*Document excerpt*
- Opening Delimiter -

Interest is charged at varying rates, depending on when the loan was taken, of up to 7.3% or more. Due to low wages, industrial decline and loss of skilled and semi-skilled jobs, around 27% of full-time undergraduates starting in 2022/23 were expected to repay the loans in full.

Rather than writing off the debt the government has extended the repayment period from 30 to 40 years and effectively increased the cost of loans to graduates, especially those on low wages. From 2024-25, graduates will repay loans upon earning £25,000 rather than the current threshold of £27,295. The government expects 61% of the new students from 2023/24 onwards to repay loans in full, a target which is unlikely to be met. Data shows that only 65% of graduates who are liable to repay are in the UK tax system and just 37% made a repayment in the financial year 2022-23.

Since 2017-18, the interest added to loans has exceeded repayments. In 2020-21 and 2021-22 the interest added was £4.7bn a year, rising to £8.3bn in 2022-23, compared to £4.2bn in repayments. At the end of 2022-23, £205.6bn of loan was outstanding, and is expected to rise to £460bn by the mid-2040s. Despite inflicting hardship to graduates and their families for up to 40 years, most of the debt will never be repaid.

- Closing Delimiter -

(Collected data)
- Opening Delimiter -

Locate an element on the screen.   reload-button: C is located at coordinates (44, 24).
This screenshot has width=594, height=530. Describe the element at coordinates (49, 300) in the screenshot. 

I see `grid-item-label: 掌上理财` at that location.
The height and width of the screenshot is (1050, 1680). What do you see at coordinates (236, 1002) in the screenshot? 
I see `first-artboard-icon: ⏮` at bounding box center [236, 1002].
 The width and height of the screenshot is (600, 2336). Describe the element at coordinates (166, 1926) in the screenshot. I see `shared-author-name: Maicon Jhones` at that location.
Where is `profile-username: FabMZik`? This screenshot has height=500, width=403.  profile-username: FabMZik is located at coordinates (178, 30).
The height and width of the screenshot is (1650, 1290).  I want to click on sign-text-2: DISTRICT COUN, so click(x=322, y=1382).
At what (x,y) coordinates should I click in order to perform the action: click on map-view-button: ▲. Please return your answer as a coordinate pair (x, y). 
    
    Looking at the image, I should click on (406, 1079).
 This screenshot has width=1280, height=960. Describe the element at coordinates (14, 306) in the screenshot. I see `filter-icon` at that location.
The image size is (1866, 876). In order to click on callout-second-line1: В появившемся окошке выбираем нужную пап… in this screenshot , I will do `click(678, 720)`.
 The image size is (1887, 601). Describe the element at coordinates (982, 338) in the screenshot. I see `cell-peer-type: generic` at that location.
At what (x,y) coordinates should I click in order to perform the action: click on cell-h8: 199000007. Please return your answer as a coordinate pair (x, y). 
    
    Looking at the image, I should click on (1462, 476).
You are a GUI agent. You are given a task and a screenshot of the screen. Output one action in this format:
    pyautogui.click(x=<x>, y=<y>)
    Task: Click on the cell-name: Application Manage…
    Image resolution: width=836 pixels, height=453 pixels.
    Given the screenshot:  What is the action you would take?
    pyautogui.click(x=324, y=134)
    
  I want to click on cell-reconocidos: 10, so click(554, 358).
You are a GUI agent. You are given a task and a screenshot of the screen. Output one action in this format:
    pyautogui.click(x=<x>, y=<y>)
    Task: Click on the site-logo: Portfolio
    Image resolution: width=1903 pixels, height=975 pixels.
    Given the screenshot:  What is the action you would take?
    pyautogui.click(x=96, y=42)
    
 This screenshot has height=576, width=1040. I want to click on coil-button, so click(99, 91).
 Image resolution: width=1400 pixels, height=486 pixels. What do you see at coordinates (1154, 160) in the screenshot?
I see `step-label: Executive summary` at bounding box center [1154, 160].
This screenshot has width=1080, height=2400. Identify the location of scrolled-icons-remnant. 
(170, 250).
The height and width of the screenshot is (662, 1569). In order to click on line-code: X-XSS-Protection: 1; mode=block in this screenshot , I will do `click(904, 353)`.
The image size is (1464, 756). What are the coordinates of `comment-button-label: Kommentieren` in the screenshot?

- Closing Delimiter -

*Exercises*
**A.** Print the part of the student loan passage starting at "Rather than writing" and ending at "financial year 2022-23.".
**B.** From the listing, output word for word the lines starting at the line that contains "The height and width of the screenshot is (1650, 1290)." and ending at the line that contains "I want to click on cell-reconocidos: 10, so", with both of those lines included and nothing else.
The student loan passage and the listing come from different sources.

*Outputs in order*
**A.**
Rather than writing off the debt the government has extended the repayment period from 30 to 40 years and effectively increased the cost of loans to graduates, especially those on low wages. From 2024-25, graduates will repay loans upon earning £25,000 rather than the current threshold of £27,295. The government expects 61% of the new students from 2023/24 onwards to repay loans in full, a target which is unlikely to be met. Data shows that only 65% of graduates who are liable to repay are in the UK tax system and just 37% made a repayment in the financial year 2022-23.

**B.**
The height and width of the screenshot is (1650, 1290).  I want to click on sign-text-2: DISTRICT COUN, so click(x=322, y=1382).
At what (x,y) coordinates should I click in order to perform the action: click on map-view-button: ▲. Please return your answer as a coordinate pair (x, y). 
    
    Looking at the image, I should click on (406, 1079).
 This screenshot has width=1280, height=960. Describe the element at coordinates (14, 306) in the screenshot. I see `filter-icon` at that location.
The image size is (1866, 876). In order to click on callout-second-line1: В появившемся окошке выбираем нужную пап… in this screenshot , I will do `click(678, 720)`.
 The image size is (1887, 601). Describe the element at coordinates (982, 338) in the screenshot. I see `cell-peer-type: generic` at that location.
At what (x,y) coordinates should I click in order to perform the action: click on cell-h8: 199000007. Please return your answer as a coordinate pair (x, y). 
    
    Looking at the image, I should click on (1462, 476).
You are a GUI agent. You are given a task and a screenshot of the screen. Output one action in this format:
    pyautogui.click(x=<x>, y=<y>)
    Task: Click on the cell-name: Application Manage…
    Image resolution: width=836 pixels, height=453 pixels.
    Given the screenshot:  What is the action you would take?
    pyautogui.click(x=324, y=134)
    
  I want to click on cell-reconocidos: 10, so click(554, 358).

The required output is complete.